DATASET EXTRACT =
================================

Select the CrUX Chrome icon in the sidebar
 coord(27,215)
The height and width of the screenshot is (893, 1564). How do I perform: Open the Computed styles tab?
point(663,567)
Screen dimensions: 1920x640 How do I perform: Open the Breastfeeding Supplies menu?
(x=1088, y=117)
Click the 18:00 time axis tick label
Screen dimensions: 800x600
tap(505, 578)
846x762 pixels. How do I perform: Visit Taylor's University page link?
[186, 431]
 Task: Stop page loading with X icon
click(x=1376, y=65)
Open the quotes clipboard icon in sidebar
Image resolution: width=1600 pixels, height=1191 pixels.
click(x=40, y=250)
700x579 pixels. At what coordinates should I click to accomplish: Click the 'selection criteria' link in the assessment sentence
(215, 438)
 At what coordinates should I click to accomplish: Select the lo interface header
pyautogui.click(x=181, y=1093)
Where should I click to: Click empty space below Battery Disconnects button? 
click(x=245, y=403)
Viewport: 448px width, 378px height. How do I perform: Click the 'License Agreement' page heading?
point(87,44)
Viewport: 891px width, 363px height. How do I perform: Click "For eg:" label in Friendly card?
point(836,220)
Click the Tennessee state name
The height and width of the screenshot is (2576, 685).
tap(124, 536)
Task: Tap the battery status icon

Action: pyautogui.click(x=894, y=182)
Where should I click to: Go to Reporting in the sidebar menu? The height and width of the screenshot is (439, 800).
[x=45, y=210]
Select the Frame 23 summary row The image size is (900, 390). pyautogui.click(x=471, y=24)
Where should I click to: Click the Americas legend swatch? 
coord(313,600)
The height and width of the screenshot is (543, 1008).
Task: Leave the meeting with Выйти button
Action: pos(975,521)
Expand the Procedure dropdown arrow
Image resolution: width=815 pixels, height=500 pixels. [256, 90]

================================

WHAT THE EXERCISE ASKS = Repeat the entries shown above, every one, word for word.

COMPLETED TASK =
Select the CrUX Chrome icon in the sidebar
 coord(27,215)
The height and width of the screenshot is (893, 1564). How do I perform: Open the Computed styles tab?
point(663,567)
Screen dimensions: 1920x640 How do I perform: Open the Breastfeeding Supplies menu?
(x=1088, y=117)
Click the 18:00 time axis tick label
Screen dimensions: 800x600
tap(505, 578)
846x762 pixels. How do I perform: Visit Taylor's University page link?
[186, 431]
 Task: Stop page loading with X icon
click(x=1376, y=65)
Open the quotes clipboard icon in sidebar
Image resolution: width=1600 pixels, height=1191 pixels.
click(x=40, y=250)
700x579 pixels. At what coordinates should I click to accomplish: Click the 'selection criteria' link in the assessment sentence
(215, 438)
 At what coordinates should I click to accomplish: Select the lo interface header
pyautogui.click(x=181, y=1093)
Where should I click to: Click empty space below Battery Disconnects button? 
click(x=245, y=403)
Viewport: 448px width, 378px height. How do I perform: Click the 'License Agreement' page heading?
point(87,44)
Viewport: 891px width, 363px height. How do I perform: Click "For eg:" label in Friendly card?
point(836,220)
Click the Tennessee state name
The height and width of the screenshot is (2576, 685).
tap(124, 536)
Task: Tap the battery status icon

Action: pyautogui.click(x=894, y=182)
Where should I click to: Go to Reporting in the sidebar menu? The height and width of the screenshot is (439, 800).
[x=45, y=210]
Select the Frame 23 summary row The image size is (900, 390). pyautogui.click(x=471, y=24)
Where should I click to: Click the Americas legend swatch? 
coord(313,600)
The height and width of the screenshot is (543, 1008).
Task: Leave the meeting with Выйти button
Action: pos(975,521)
Expand the Procedure dropdown arrow
Image resolution: width=815 pixels, height=500 pixels. [256, 90]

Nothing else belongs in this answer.